3.1.3. ANDD and AminDD

Figure 5 shows the decadal (2003–2012) mean Accumulated Nocturnal Degree-Days over the Upper Midwest as produced using the (a) MODIS data and the decadal (2003–2012) mean Accumulated minimum Degree-Days produced using the (b) Daymet data. The dominant spatial pattern in ANDD/AminDD is similar at the regional scale in both sets of results. However, the thermal gradient from southwest to northeast seen with AGDD and ADDD/AmaxDD has shifted to predominantly north–south. The regional ranges of ANDD and AminDD are much smaller compared to AGDD and ADDD/AmaxDD. Daymet results again appear smooth with less detail than the MODIS results. Major river valleys have higher annual ANDD (Figure 5a) and higher AminDD (Figure 5b) than the surrounding regions.

The Great Lakes have generally higher ANDD than the surrounding land. The difference in the physical characteristics of the different Great Lakes once again becomes evident: the shallower Lake Erie located farther south exhibits higher ANDD while the deeper, northern reaches of Lake Superior retain relatively low ANDD (Figure 5a). Smaller inland lakes also appear with higher ANDD, including the numerous lakes north of the Minneapolis-St. Paul, MN region and Lake Winnebago north of Milwaukee, WI (Figure 5a). Although the Daymet AminDD map shows a local “hotspot” over Lake Winnebago (Figure 5b), it is difficult to detect thermal anomalies for most inland lakes in the Daymet data (Figure 5b). Areas surrounding the Great Lakes have higher AminDD than regions farther away, and this phenomenon can be seen in both urban and rural areas (Figure 5b). In the ANDD map (Figure 5a), cities again appear as local “hotspots”. In the AminDD map (Figure 5b), the larger urban areas do show some contrast with the surrounding landscape, notably in Minneapolis-St. Paul, MN and Chicago, IL.

※

» **PROBLEM A**:
Using the passage on nocturnal degree-days, answer the following:
(i) Which decade does the mean in Figure 5 cover?
(ii) Which Great Lake exhibits higher ANDD because it is shallower and located farther south?
(iii) Which two urban areas are named as contrasting with the surrounding landscape in the AminDD map?

※

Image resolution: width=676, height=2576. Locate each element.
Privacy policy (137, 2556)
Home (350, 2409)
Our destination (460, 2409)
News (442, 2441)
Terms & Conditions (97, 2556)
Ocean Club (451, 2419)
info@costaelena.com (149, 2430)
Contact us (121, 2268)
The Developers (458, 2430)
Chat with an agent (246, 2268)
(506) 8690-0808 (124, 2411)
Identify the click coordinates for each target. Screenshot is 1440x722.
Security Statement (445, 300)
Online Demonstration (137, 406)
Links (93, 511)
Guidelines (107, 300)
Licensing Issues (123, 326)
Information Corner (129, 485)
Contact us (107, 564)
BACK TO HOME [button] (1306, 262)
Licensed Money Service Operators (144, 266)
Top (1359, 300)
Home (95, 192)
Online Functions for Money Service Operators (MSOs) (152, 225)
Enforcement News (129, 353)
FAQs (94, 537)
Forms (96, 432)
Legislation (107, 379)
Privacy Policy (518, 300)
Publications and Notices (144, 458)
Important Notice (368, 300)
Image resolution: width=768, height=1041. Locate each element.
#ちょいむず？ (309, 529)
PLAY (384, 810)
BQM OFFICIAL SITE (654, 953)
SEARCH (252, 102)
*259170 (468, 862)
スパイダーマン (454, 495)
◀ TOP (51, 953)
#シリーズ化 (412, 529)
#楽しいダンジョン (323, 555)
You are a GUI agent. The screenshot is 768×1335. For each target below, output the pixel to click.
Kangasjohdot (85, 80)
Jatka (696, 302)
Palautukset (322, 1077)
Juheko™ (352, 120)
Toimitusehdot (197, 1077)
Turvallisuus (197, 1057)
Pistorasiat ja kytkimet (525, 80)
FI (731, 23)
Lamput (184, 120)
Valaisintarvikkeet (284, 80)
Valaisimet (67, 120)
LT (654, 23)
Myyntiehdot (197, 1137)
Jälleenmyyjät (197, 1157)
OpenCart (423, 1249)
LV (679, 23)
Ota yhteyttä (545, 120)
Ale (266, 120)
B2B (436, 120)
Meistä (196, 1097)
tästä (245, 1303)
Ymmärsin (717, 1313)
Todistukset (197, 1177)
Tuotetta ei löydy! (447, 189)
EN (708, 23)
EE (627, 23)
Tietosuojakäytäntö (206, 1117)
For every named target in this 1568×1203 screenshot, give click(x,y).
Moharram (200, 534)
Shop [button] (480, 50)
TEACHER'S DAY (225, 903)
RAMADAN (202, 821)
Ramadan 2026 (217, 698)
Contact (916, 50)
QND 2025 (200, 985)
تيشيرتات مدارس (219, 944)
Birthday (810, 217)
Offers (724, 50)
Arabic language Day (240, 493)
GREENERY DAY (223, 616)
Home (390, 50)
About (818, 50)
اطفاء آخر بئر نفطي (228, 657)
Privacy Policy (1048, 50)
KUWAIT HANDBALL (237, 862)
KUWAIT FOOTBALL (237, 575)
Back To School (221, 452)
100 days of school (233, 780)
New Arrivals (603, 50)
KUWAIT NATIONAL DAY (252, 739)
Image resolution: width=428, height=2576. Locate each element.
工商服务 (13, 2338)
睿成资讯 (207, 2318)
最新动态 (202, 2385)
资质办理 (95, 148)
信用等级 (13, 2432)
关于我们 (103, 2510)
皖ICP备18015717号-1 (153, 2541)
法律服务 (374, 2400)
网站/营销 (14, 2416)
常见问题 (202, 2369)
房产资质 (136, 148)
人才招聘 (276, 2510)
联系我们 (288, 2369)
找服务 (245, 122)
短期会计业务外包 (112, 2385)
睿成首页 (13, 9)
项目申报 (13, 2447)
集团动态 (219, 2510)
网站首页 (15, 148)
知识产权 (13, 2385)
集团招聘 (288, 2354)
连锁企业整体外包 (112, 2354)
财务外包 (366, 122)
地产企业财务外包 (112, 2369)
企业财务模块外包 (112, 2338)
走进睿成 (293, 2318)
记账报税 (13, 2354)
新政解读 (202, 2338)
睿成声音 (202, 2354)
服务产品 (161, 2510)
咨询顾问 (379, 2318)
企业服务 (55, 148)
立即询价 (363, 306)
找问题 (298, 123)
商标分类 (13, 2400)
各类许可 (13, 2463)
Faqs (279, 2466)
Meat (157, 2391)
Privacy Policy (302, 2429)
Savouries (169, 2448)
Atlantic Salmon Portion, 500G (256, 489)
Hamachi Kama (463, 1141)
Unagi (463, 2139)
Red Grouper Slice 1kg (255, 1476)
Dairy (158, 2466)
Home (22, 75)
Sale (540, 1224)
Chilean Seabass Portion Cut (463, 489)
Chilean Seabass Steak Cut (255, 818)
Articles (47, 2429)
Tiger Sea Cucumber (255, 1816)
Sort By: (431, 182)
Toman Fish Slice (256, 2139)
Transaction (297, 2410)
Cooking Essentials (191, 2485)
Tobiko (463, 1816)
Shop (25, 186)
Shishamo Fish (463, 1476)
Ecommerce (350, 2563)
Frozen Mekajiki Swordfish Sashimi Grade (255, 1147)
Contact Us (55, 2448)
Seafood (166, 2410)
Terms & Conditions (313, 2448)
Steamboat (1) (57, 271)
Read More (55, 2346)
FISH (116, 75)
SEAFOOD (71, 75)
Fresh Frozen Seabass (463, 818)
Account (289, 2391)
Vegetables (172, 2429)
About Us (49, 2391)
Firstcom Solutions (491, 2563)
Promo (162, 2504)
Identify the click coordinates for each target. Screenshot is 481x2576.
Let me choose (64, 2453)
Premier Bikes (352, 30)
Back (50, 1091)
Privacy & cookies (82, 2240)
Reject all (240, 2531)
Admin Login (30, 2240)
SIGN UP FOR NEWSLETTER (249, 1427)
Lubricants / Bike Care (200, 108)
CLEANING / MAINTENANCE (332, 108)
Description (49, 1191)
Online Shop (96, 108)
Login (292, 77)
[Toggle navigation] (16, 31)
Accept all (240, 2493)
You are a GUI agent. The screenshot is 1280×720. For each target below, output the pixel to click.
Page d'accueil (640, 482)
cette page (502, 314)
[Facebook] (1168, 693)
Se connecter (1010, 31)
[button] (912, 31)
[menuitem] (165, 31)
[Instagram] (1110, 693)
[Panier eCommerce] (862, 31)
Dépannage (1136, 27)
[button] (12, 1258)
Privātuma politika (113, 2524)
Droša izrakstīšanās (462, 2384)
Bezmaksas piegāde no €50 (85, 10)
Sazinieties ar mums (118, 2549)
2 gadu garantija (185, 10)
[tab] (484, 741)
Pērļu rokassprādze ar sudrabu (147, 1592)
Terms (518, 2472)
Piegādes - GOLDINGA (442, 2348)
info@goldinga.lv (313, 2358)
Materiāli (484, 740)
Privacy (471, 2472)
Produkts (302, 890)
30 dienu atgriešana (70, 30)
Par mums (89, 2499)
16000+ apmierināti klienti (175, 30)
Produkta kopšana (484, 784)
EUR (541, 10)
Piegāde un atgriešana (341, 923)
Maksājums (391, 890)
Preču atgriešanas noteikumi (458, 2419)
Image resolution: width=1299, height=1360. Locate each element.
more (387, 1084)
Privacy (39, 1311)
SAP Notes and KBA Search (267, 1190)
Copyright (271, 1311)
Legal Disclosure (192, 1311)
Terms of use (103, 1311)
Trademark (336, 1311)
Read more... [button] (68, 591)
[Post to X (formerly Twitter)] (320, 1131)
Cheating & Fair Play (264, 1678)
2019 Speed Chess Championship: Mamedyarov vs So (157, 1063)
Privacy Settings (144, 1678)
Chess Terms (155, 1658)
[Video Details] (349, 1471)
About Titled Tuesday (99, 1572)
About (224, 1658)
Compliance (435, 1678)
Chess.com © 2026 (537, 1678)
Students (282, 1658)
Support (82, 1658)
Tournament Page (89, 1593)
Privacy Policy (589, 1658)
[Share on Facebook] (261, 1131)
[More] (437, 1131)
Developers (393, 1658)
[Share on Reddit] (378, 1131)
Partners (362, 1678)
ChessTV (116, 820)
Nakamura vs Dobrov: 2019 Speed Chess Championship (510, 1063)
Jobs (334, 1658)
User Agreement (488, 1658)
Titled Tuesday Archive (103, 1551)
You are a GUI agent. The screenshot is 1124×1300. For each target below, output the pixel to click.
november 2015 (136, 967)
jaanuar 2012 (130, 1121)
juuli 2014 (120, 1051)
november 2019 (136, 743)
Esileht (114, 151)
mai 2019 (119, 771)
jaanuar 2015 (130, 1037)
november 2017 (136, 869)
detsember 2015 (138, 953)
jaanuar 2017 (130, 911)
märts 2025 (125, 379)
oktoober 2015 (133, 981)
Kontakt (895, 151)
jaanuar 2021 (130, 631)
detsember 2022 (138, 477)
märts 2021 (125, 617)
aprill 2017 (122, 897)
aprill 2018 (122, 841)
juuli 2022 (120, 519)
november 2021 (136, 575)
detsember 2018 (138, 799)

※

» **PROBLEM B**:
Update the listing lines from the start of the listing through the line holding "(506) 8690-0808 (124, 2411)", inclusive, replacing "Contact us" with "Get in touch" and leaving everything else unchanged. Return only those lines.

» **TASK RESULT A**:
(i) 2003–2012
(ii) Lake Erie
(iii) Minneapolis-St. Paul, MN and Chicago, IL

» **TASK RESULT B**:
Image resolution: width=676, height=2576. Locate each element.
Privacy policy (137, 2556)
Home (350, 2409)
Our destination (460, 2409)
News (442, 2441)
Terms & Conditions (97, 2556)
Ocean Club (451, 2419)
info@costaelena.com (149, 2430)
Get in touch (121, 2268)
The Developers (458, 2430)
Chat with an agent (246, 2268)
(506) 8690-0808 (124, 2411)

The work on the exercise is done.